なんであんな風に、と言うのには戸惑いが滲んでいる。
しかしギリアンが「なんであんな風に」と言われる程におかしいとは、健一にはまだ思うことはできなかった。
そこには秘密があるのか。そうでなくとも、健一の知らぬことがあるのだろうと思う。
「あんな風……って、ケーキを焼き続けるってことですか?」
「いや、ケーキを焼くのは良いんだ。……ケーキを焼くのも、そこから来ているんだろうとは思うんだけど、それはいいんだ」
健一も中途半端な情報に、首を傾げる。では何が、と問うのも憚られる気がして、ただティーカップを口に寄せて。

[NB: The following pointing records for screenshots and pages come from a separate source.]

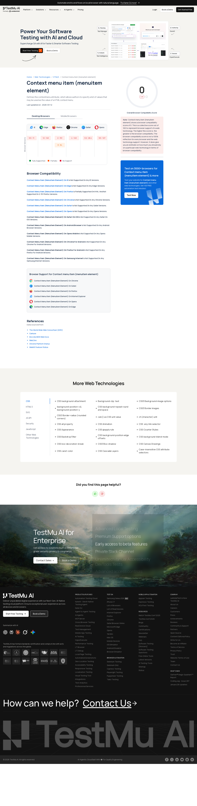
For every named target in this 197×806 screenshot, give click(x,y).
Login (154, 9)
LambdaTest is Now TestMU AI (178, 599)
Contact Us (175, 665)
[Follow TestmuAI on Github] (187, 759)
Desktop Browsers (41, 116)
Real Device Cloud (82, 626)
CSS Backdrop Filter (66, 436)
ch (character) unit (148, 417)
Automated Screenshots (85, 658)
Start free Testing (32, 50)
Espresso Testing (146, 602)
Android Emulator (114, 648)
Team (172, 661)
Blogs (141, 622)
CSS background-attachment (71, 401)
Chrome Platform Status (39, 344)
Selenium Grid (112, 665)
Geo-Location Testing (84, 661)
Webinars (142, 636)
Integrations (80, 679)
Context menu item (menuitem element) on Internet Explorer (57, 296)
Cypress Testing (114, 669)
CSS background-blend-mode (153, 436)
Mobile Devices (113, 641)
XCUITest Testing (146, 605)
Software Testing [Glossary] (146, 645)
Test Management (83, 629)
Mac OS (110, 637)
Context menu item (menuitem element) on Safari (49, 205)
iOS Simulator (112, 644)
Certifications (144, 629)
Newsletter (143, 633)
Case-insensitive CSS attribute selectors (154, 451)
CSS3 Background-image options (155, 401)
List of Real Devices (115, 609)
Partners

問われぬからこそか、イリヤは重くなりがちな口を開いた。
「……僕が故郷を出るまでは、病弱だったけど、男だったのに」
ぐ、と、健一はお茶が固まりのように喉に詰まった気がした。
慌てて思い返しても、さっき見たギリアンの見た目は、少し背は高いけれど確かに女性だったと思う。喋り方が男勝りだったのは……元が男性だからかと思うと、納得は出来たけれど。それはそれで、いわゆる女性になりたい男性とも少し違うような感じだ。
「な、なんでそんな」
問いかけて、イリヤはその詳しい事情を知らないのだと思い至る。知らないからこそ、なんであんな風にと言っているのだと。
そこでこほん、と咳払いが聞こえて。
振り返れば、ギリアンが立っていた。
困ったような表情で、次のケーキ……スライスしたカトルカールと、おかわりのお茶のポットをテーブルに置いて。
「すみません」
思わず謝ってから、健一はギリアンの表情を窺う。
視線が合うと、ギリアンはちょっと困ったように微笑んだ。
「謝ることはないよ、驚くのはしょうがない」
イリヤは初めて女の姿を見た時もっと驚いたから、と、冗談めかして言いながら、ギリアンは空いている椅子に腰を降ろした。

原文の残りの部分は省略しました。